### 所附文本

Cross-Border Investment and Governance: A Comparison of Taiwanese, Korean and Japanese Business Investment in China

陳德昇(Te-Sheng Chen)

政治學報;52期 (2011/12) P101 – 139

關鍵字:台 , 韓 , 日商 , 全球生產網絡, 制度創新, 發展型國家, 跨域治理, cross-border governance, developmental state, global production network, institution innovation, Taiwan , Korean and Japanese businessmen

中文摘要

在經濟全球化背景下,外商投資的群眾成因及其所衍生之投資環境治理、體制創新、國際接軌,皆與地方政府跨域治理之運作相關。在投資行為運作過程中,除需考量區位選擇、經貿環境與規範、全球生產網絡連結與產業競爭力維持外,且涉及與地方政府互動、對話及折衝,期能提升生產績效,進而實現獲利之目標。本文主要研究焦點議題包括:(一)中國大陸外資吸引之不同階段,台、韓、日商在中國大陸的投資區位選擇,以及參與跨域治理過程的影響與回應;(二)不同區位發展與外商跨域治理,對體制創新與國際接軌之影響;(三)台、韓、日商「協會」之平台角色與中介組織之互動治理關係;(四)跨域治理與社會資本有關信任建構運作與效應;(五)跨域治理結構穩定性與否,與資本及產業流動之關聯性。基本上,在中共威權政治體制下,外資吸引績效彰顯,但蘇州昆山、青島城陽與大連金州跨域治理之運作,與西方民主社會下多元參與及互動仍有本質性之差異。中國大陸地方政府的運作,更多體現在經濟現實需要與外資運作的功能性考量。在現階段中共政權體制下,跨域治理既有特殊性、功能性與階段性之特質,並有廣度與深度的差異性與限制性。

### 儲存資料
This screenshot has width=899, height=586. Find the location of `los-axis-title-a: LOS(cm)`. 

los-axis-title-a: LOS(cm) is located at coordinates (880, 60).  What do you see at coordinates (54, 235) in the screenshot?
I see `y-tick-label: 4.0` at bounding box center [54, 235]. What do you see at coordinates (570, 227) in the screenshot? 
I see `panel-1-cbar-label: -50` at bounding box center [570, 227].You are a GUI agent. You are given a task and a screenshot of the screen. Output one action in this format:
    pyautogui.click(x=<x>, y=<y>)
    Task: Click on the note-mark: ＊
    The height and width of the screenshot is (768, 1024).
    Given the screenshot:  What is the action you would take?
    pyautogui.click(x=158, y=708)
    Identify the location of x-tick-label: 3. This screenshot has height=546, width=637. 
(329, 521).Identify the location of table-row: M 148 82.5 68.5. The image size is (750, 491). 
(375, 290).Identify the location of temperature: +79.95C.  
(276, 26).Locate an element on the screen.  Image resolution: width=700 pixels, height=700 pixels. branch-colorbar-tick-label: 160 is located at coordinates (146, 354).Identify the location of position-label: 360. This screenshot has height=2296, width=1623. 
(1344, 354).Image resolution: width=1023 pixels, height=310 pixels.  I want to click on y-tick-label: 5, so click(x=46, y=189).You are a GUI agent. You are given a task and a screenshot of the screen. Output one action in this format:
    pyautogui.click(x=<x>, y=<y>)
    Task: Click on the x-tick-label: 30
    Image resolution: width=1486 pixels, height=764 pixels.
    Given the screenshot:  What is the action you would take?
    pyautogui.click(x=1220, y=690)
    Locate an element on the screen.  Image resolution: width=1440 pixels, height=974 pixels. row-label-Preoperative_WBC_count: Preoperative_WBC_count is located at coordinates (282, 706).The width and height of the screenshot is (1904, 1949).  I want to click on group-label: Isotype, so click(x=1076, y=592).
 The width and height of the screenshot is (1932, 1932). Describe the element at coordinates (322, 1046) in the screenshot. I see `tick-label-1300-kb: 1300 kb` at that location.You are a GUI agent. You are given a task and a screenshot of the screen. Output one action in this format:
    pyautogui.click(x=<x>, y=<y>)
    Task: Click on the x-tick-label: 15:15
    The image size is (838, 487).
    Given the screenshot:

### 作答要求
1. 依所附文本,中國大陸地方政府的運作更多體現在哪些方面的考量?
2. 請照錄所附文本中以含有「Cross-Border Investment and」的文字開頭、到「廣度與深度的差異性與限制性。」為止的那一段。

### 預期輸出
1. 經濟現實需要與外資運作的功能性考量。

2.
Cross-Border Investment and Governance: A Comparison of Taiwanese, Korean and Japanese Business Investment in China

陳德昇(Te-Sheng Chen)

政治學報;52期 (2011/12) P101 – 139

關鍵字:台 , 韓 , 日商 , 全球生產網絡, 制度創新, 發展型國家, 跨域治理, cross-border governance, developmental state, global production network, institution innovation, Taiwan , Korean and Japanese businessmen

中文摘要

在經濟全球化背景下,外商投資的群眾成因及其所衍生之投資環境治理、體制創新、國際接軌,皆與地方政府跨域治理之運作相關。在投資行為運作過程中,除需考量區位選擇、經貿環境與規範、全球生產網絡連結與產業競爭力維持外,且涉及與地方政府互動、對話及折衝,期能提升生產績效,進而實現獲利之目標。本文主要研究焦點議題包括:(一)中國大陸外資吸引之不同階段,台、韓、日商在中國大陸的投資區位選擇,以及參與跨域治理過程的影響與回應;(二)不同區位發展與外商跨域治理,對體制創新與國際接軌之影響;(三)台、韓、日商「協會」之平台角色與中介組織之互動治理關係;(四)跨域治理與社會資本有關信任建構運作與效應;(五)跨域治理結構穩定性與否,與資本及產業流動之關聯性。基本上,在中共威權政治體制下,外資吸引績效彰顯,但蘇州昆山、青島城陽與大連金州跨域治理之運作,與西方民主社會下多元參與及互動仍有本質性之差異。中國大陸地方政府的運作,更多體現在經濟現實需要與外資運作的功能性考量。在現階段中共政權體制下,跨域治理既有特殊性、功能性與階段性之特質,並有廣度與深度的差異性與限制性。